Although some banks offer an account verification facility, it is not a standard feature, and a client would have to specify and pay extra for it.
Some readers may feel the courts have been unduly harsh on the law firms involved in these cases, who must now pay back large sums of money.
Consumers rights
The judges have been firm that the attorneys are legal and conveyancing experts who know, or who ought to know, that it is extremely unsafe to send or receive bank account numbers via email and that they should have put systems in place to prevent this from happening.
That is where clients, as good consumers, should know and understand their rights. They should ask their conveyancing team questions about the precautions the firm takes to avoid such scams from the start, and ensure that they understand and believe these precautions are adequate.

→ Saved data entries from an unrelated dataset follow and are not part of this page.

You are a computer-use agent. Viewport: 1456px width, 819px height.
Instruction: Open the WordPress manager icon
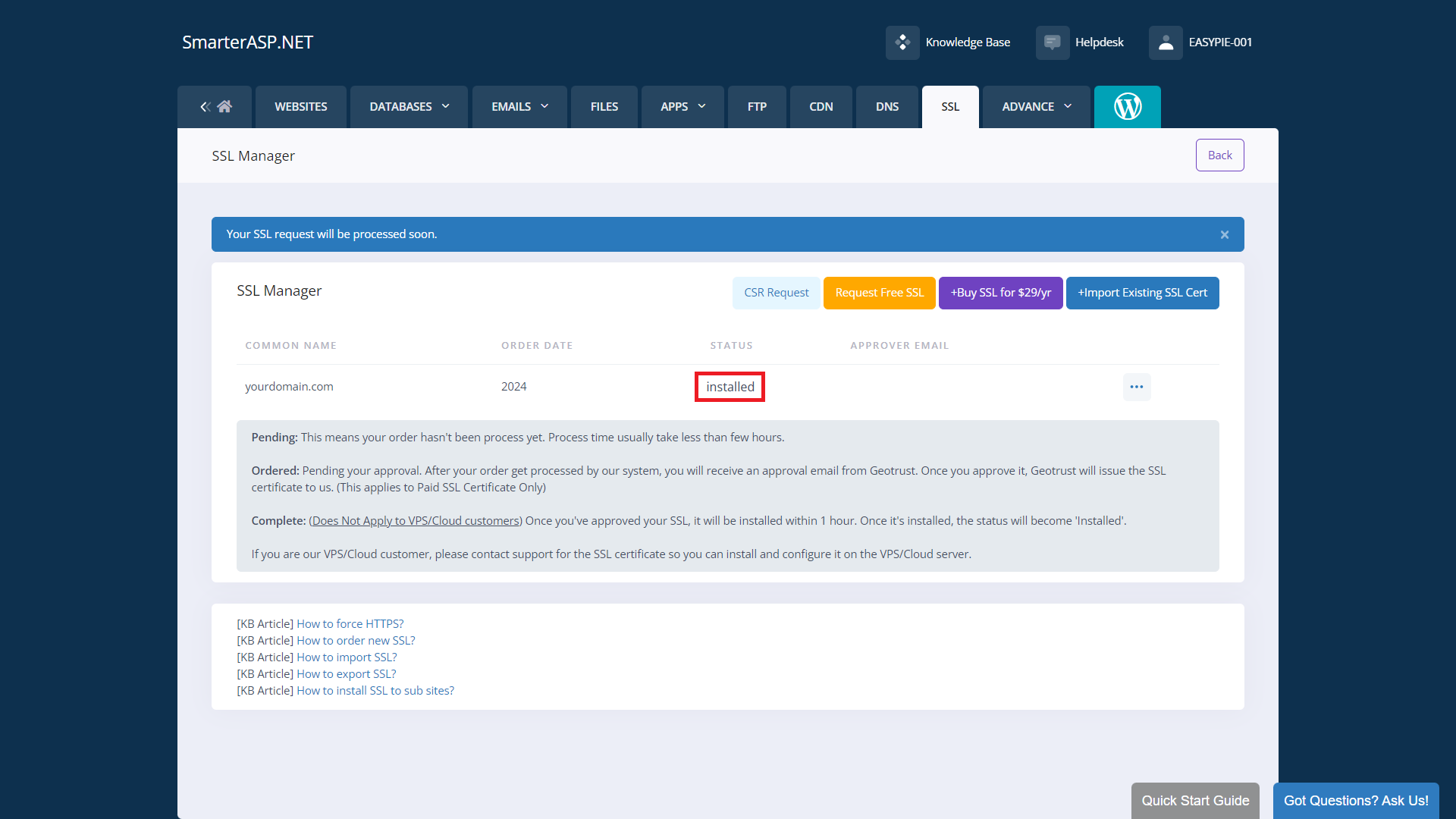pos(1128,106)
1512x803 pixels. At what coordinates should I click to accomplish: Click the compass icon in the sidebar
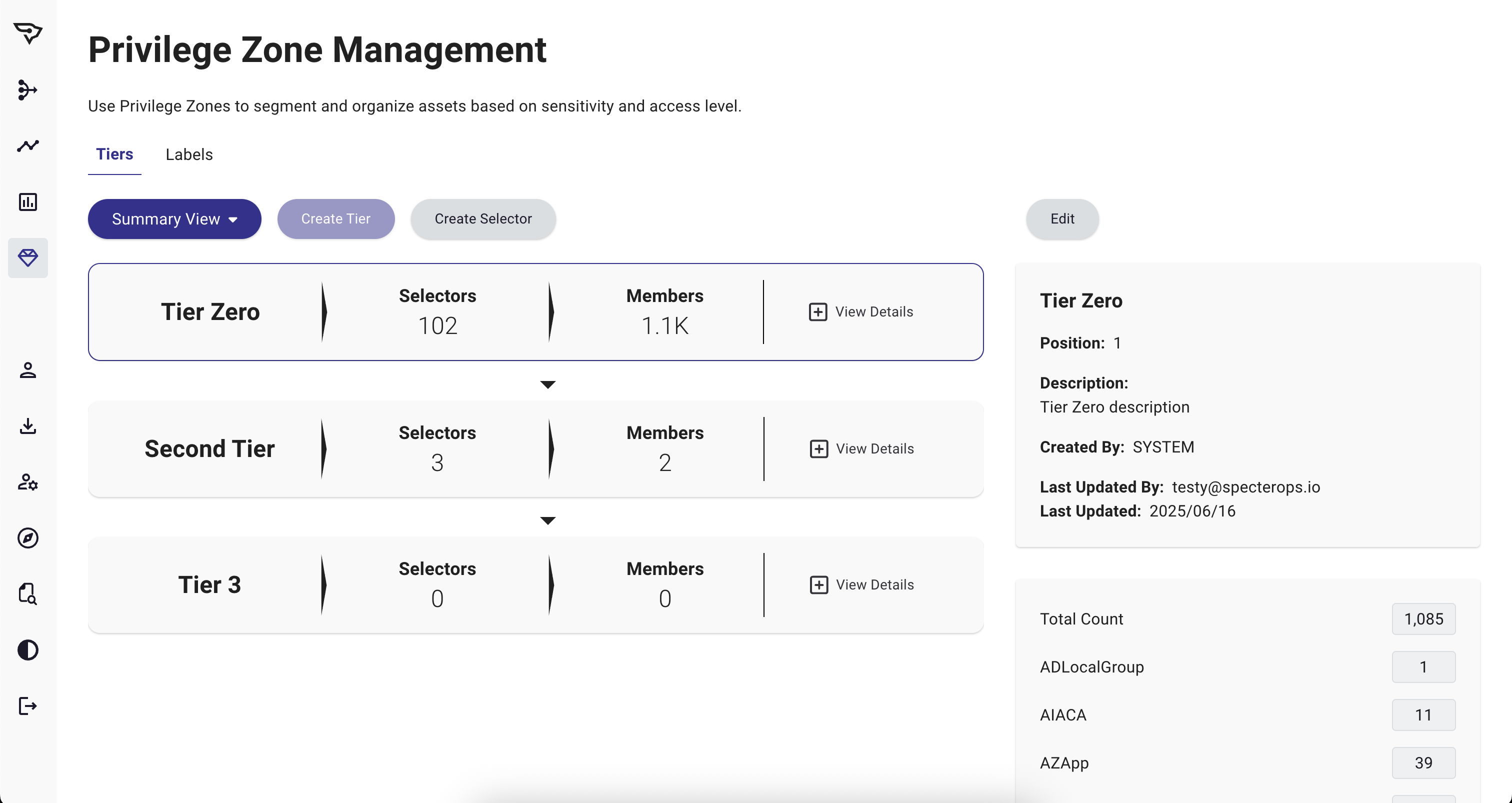pos(28,538)
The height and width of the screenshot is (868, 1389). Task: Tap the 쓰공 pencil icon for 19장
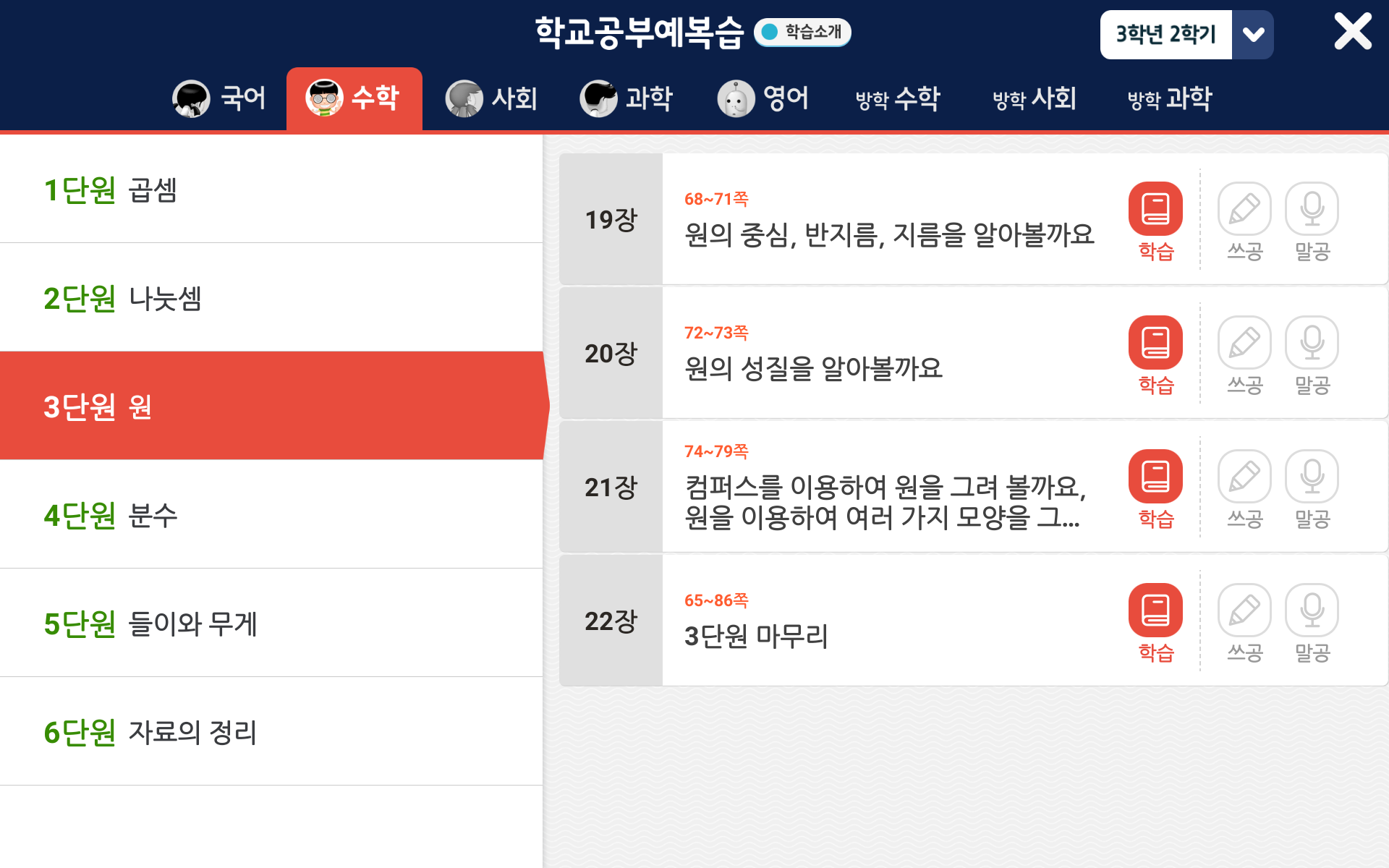coord(1244,209)
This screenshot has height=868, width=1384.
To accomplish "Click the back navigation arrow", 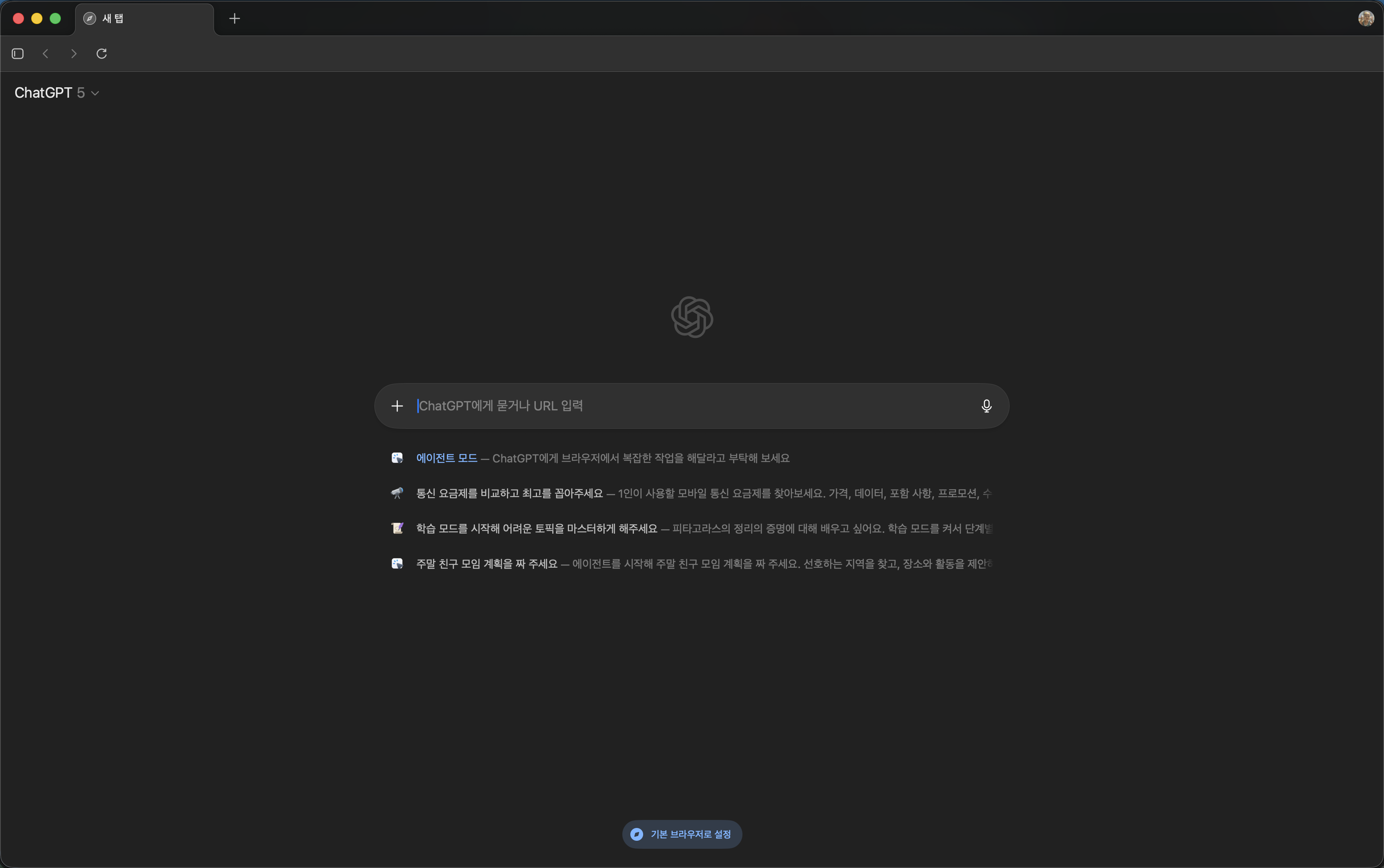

However, clients, and anyone else who uses the internet for payment, should benefit from the wake-up call provided by these two cases. If you are paying a creditor online for the first time, you have to ensure that the bank account details the company sent you via the internet are correct. Make a call to confirm. If you receive a notice that the company’s bank account details have changed, do not fall for it – contact the company by phone to make sure. You might be extremely glad you did.
Conclusion
Fraudsters (cyber criminals and email hackers) have become increasingly skilled (or, rather, deceitful) at intercepting emails and forging the proof of bank account details. Legal firms are under constant “attack” from these fraudsters. The risk of cybercrime has become so high that insurance companies are reluctant to insure losses resulting from it.
The staff of Herold Gie Attorneys undergoes regular training to understand the methods used by the fraudsters and to remain vigilant.
Herold Gie Attorneys insist that clients verify our firm’s trust account details telephonically before any payment is made. Our firm is an approved beneficiary on the internet banking platforms of many banks.
Herold Gie Attorneys will not accept a change of bank account details from the seller, purchaser, or any third party unless the party is in person and signs an original wet ink “authority” at our offices to change such bank account details.
Nowadays, attorneys prefer to communicate their trust account details to purchasers, sellers, and all other third parties engaging with the firm via secure online platforms and/or apps where the parties could only access trust account details with a personal password.
Fraudsters regularly change their tactics to defraud legal firms or their clients. For example, recently, fraudsters called conveyancing attorneys a day or two before the anticipated transfer registration .The fraudster would pretend to be the seller and advise the attorney that he closed his previous bank account and instructed that the proceeds of the sale be paid into a new bank account (which belongs to the fraudster).
Regrettably, fraud and corruption are an ugly reality in our country and society at large. We have learnt to treat all communications with clients and other third parties (whether telephonically or via email) with extreme caution and suspicion in an effort to stay one step ahead of the fraudsters. We constantly educate our clients to do the same.